この研究は、著者らの以前のマウス実験研究に続く研究である。以前の研究では、超低周波磁界(ELF-MF)の反復ばく露が、ドーパミン作動性D1受容体の刺激を介してマウスの自発運動を増加させることを示した。また、アクチベータータンパク質1転写因子、特にFos関連抗原(FRA)は、種々の刺激に反応した神経および行動の適応に重要な役割を持つことが知られている。そこで、本研究では、ELF-MFの反復ばく露が、マウスの線条体および側坐核(線条体複合体)にFRA免疫反応性(FRA-IR)を誘発するか否かを調べた。その結果、ELF-MFへの反復ばく露(0.3または2.4 mT、1時間/日、連続14日間)は、磁束密度依存的に運動活動亢進および線条体複合体でのFRA-IRを有意に誘発した;ELF-MFによって誘発されたFRA-IRは少なくとも1年間持続したが、自発運動はELF-MFへの最後のばく露から3か月後に対照レベルにまで戻った;ドーパミン作動性D1受容体の拮抗薬であるSCH23390を事前投与する、ELF-MF誘発性の運動活動亢進およびFRA-IRは有意に弱まったが、ドーパミン作動性D2受容体拮抗薬であるスルピリド投与の場合にはこのような変化は見られなかった、と報告している。
7群のマウスを調べた(各n=30):1) 非ばく露+生理食塩水注射(対照群)、2) 0.3mTでばく露+生理食塩水注射、3) 2.4mTでばく露+生理食塩水注射、4) 2.4mTでばく露+体重1kgあたり0.03mgのSCH注射(SCH23390塩酸塩、ドーパミン作動性D1受容体遮断薬)、5) 2.4mTでばく露+体重1kgあたり0.1mgのSCH注射、6) 2.4mTでばく露+体重1kgあたり10mgのSulp注射(スルピリド、ドーパミン作動性D2受容体遮断薬)、7) 2.4mTでばく露+体重1kgあたり20mgのSulp注射。
14日間の毎日のばく露の30分前に、食塩水、SCH及びSulpを注射した。ばく露期間の直後、1日後、1週間後、3か月後及び1年後の自発運動活動を調べた(それぞれの時点で各群6匹ずつ)。自発運動活動の測定の90分後に動物を屠殺し、免疫組織化学分析を実施した。

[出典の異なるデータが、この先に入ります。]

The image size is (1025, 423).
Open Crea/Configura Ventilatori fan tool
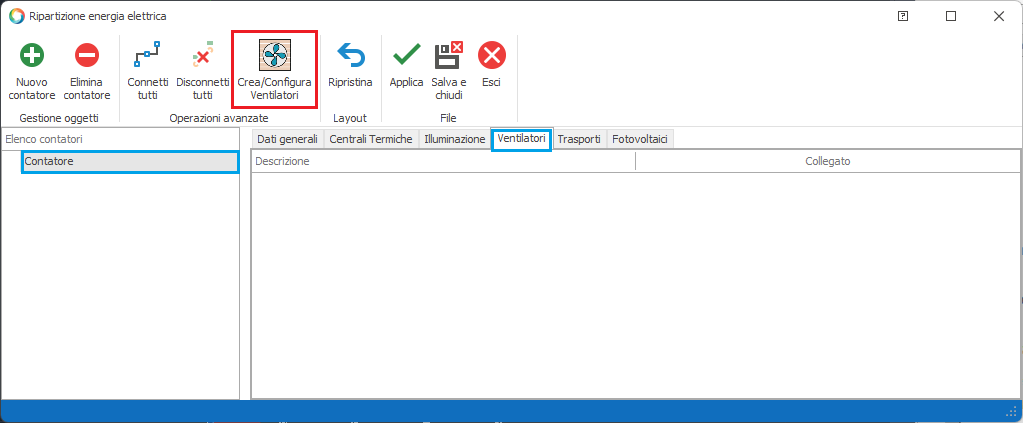[274, 55]
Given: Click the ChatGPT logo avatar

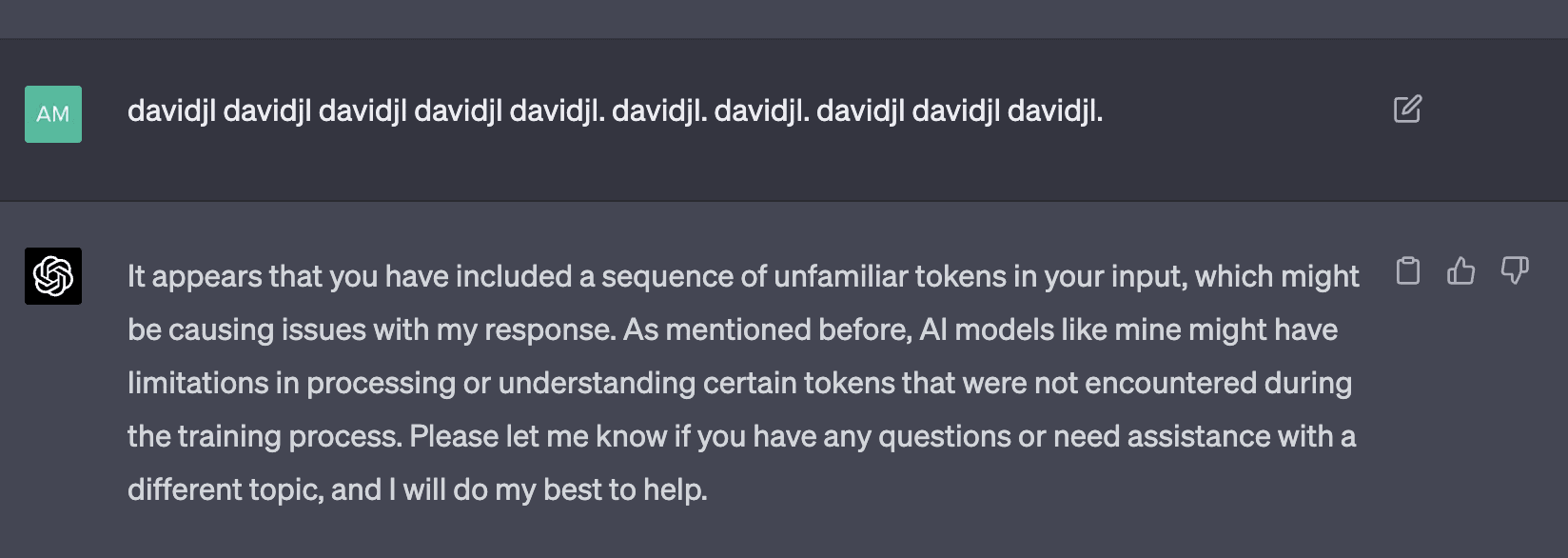Looking at the screenshot, I should (x=53, y=276).
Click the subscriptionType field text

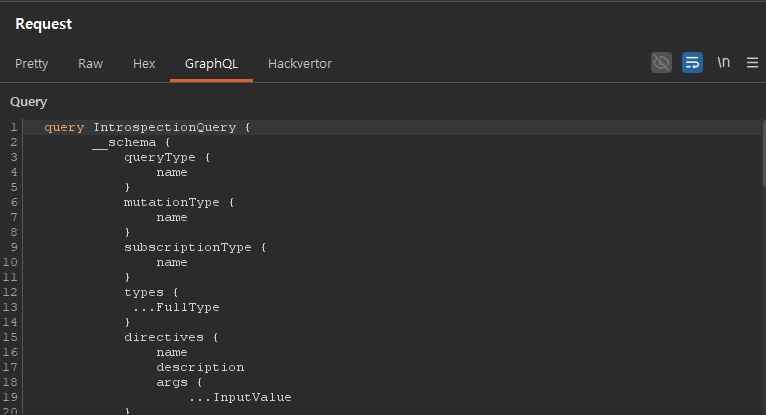pyautogui.click(x=184, y=247)
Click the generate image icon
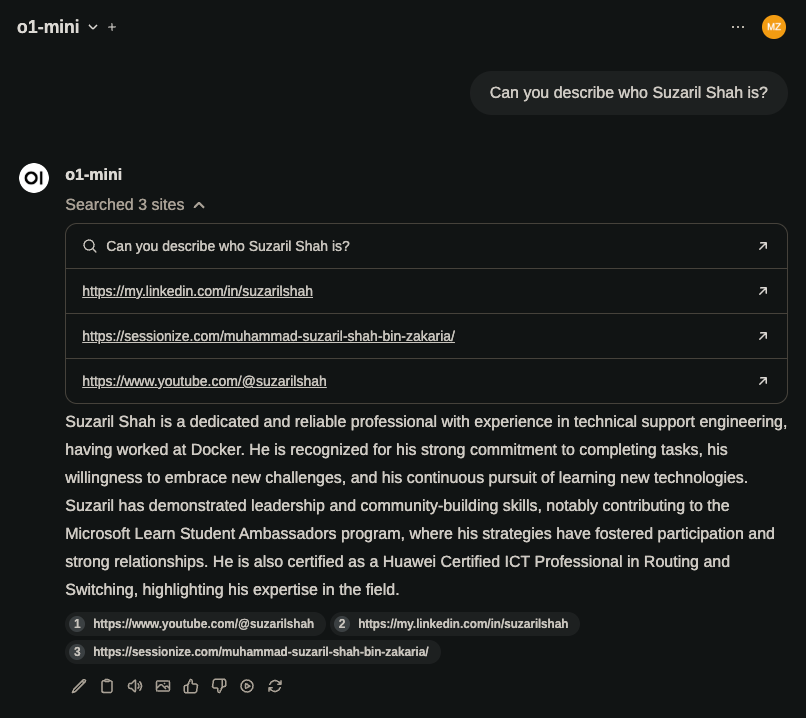The width and height of the screenshot is (806, 718). pos(163,686)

animals were treated with SCH23390 hydrochloride or sulpiride 30 min before exposure
ばく露群(グループ2及び3)では対照群と比較して、磁界強度に依存して、ばく露期間の1日後に(2.4mTばく露では1週間後にも)、自発運動活動が有意に増加したが、3か月後には対照群とほぼ同レベルに戻った。SCH投与(グループ4及び5)では生理食塩水注射群(グループ3)と比較して、自発運動活動が有意に減少したが、Sulp投与群(グループ6及び7)では減少しなかった。
全てのばく露マウスの線条体及び側坐核では、対照群と比較して、Fos関連抗原の免疫反応性が磁界強度に依存して有意に高まった。最も高いレベルはばく露期間の直後に見られた。これは1年を通じて連続的に低下したが、対照群より有意に高いままであった。SCH注射は2.4mTばく露+生理食塩水注射と比較して、Fos関連抗原の免疫反応性を有意に低下させたが、Sulpは低下させなかった。但し、数値は対照群よりは有意に高いままであった。
この結果は、超低周波磁界ばく露はドーパミン作動性D1受容体の刺激を通じて、マウスの脳内のFos関連抗原の免疫応答性を生じ、自発運動活動を高めることを示している。